J'appris par un homme d'équipage, un Anglais comme moi, que ces deux
bateaux se rendaient à Cadix, et que l'équipage de l'un, le _Pescador_,
n'était pas au complet. Je me fis présenter au capitaine, un gros
homme à la figure couturée de cicatrices, et qui baragouinait un peu
d'anglais.

--Il me faut un soutier, un graisseur et un aide-chauffeur, me dit-il.

--Je puis, répondis-je, remplir l'office de soutier...

--Je le pense bien, dit-il en riant... ce n'est pas un métier qui
exige un long apprentissage... Nous partons vendredi, c'est-à-dire
dans trois jours... Apportez-moi vos papiers au moment de
l'appareillage... Soixante-quinze pesetas par semaine... Ça vous va?

--Oui, capitaine.

--Bien... entendu... Au revoir!...

J'étais «embarqué». Il ne me restait plus qu'à trouver des papiers,
mais j'espérais bien m'en procurer à bord du _Sea-Gull_. Il me
suffirait pour cela d'aller faire une petite «perquisition» dans le
gaillard d'avant.

Cette nuit-là, je dormis mal. Le plan que j'allais mettre à exécution
était des plus audacieux, et aussi des plus délicats. Il s'agissait de
ne rien laisser au hasard. Je répétai mentalement plus de dix fois la
scène que j'allais jouer dans quelques heures, car j'avais appris en
revenant à bord que le _Sea-Gull_, complètement réparé, se remettrait
en route le lendemain dans l'après-midi. A côté de moi, Zanzibar
ronflait comme un orgue, et j'enviai la sérénité de ce bon nègre. Moi,
j'allais me relancer dans l'aventure, et Dieu seul savait comment tout
cela finirait.

Vers le matin, je m'assoupis, et dormis une heure environ, mais quand
je m'éveillai (j'ai toujours eu le réveil triste), je vis tout en
noir... Je n'avais plus aucune confiance en moi, et une crainte que le
raisonnement n'arrivait pas à vaincre me revenait continuellement à
l'esprit.

Je me levai, et après avoir bu un thé fortement additionné d'alcool,
je retrouvai un peu d'énergie.

--Ti pas bien gai ci matin, me dit le brave Zanzibar... Ti pas content
quitti Santa-Cruz... Ti malade, peut-être?
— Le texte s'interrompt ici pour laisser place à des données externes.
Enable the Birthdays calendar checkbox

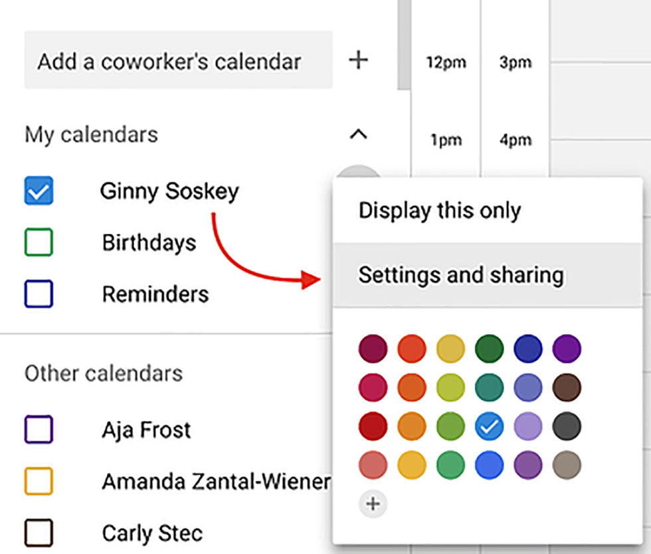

--Non... mais j'ai mal dormi.

--Mi trop ronfli, s'pas? Ti fallait siffli, si ronflais trop fort...

Le bon Zanzibar avait une mine piteuse, mais sa gaîté naturelle reprit
bien vite le dessus, et il s'efforça, par mille contorsions grotesques,
de me dérider un peu.

Je m'étais attaché à ce brave garçon, et cela me faisait de la peine
de l'abandonner. J'eus un moment l'idée de l'emmener avec moi, mais
j'y renonçai... Seul, j'aurais sans doute bien du mal à me tirer
d'affaire, mais avec un nègre pour compagnon, je risquais de
compromettre ma manière qui est, on le sait, de «passer inaperçu».

Pendant deux heures, j'errai comme une âme en peine dans la coursive
d'entrepont, puis, profitant d'un moment où les hommes étaient réunis
en haut pour l'appareillage, je me glissai dans le gaillard d'avant.
Il y avait là une dizaine de hamacs roulés sur leurs garcettes, et, en
face de ces hamacs, le long de la cloison, des boîtes de bois noir
portant toutes une étiquette, et dans lesquelles les matelots
serraient leurs effets de petit équipement et leurs papiers.
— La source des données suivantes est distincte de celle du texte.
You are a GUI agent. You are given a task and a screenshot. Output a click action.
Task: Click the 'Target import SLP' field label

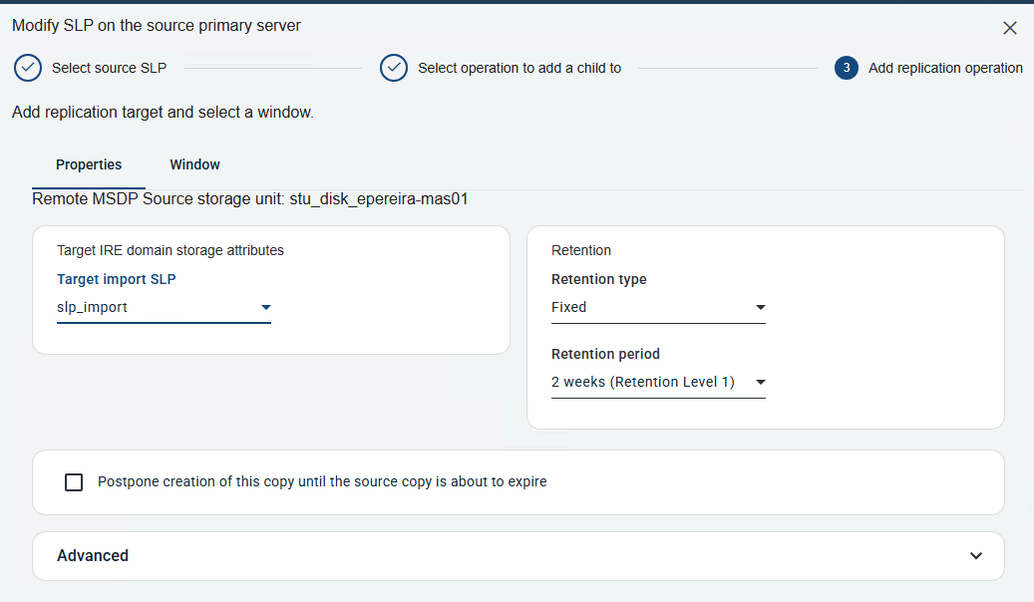click(117, 280)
Sur l'une de ces étiquettes, je lus un nom: Jim Corbett. J'ouvris la
boîte qui était simplement fermée au moyen d'une petite lanière de
cuir passée dans deux pitons, m'emparai des papiers de Corbett, que je
mis vivement dans la poche de ma vareuse, et regagnai aussitôt la
coursive. Il était temps. Déjà l'escalier du panneau avant craquait
sous l'énorme poids de Cardiff.

J'allai retrouver Zanzibar, qui était en train de préparer le déjeuner
de l'équipage... et celui de M. et Mme Pickmann.

--Ah! ti voilà, s'écria le nègre, ti sais, nous partir midi...

--Comment cela? m'écriai-je... De qui tiens-tu ce renseignement?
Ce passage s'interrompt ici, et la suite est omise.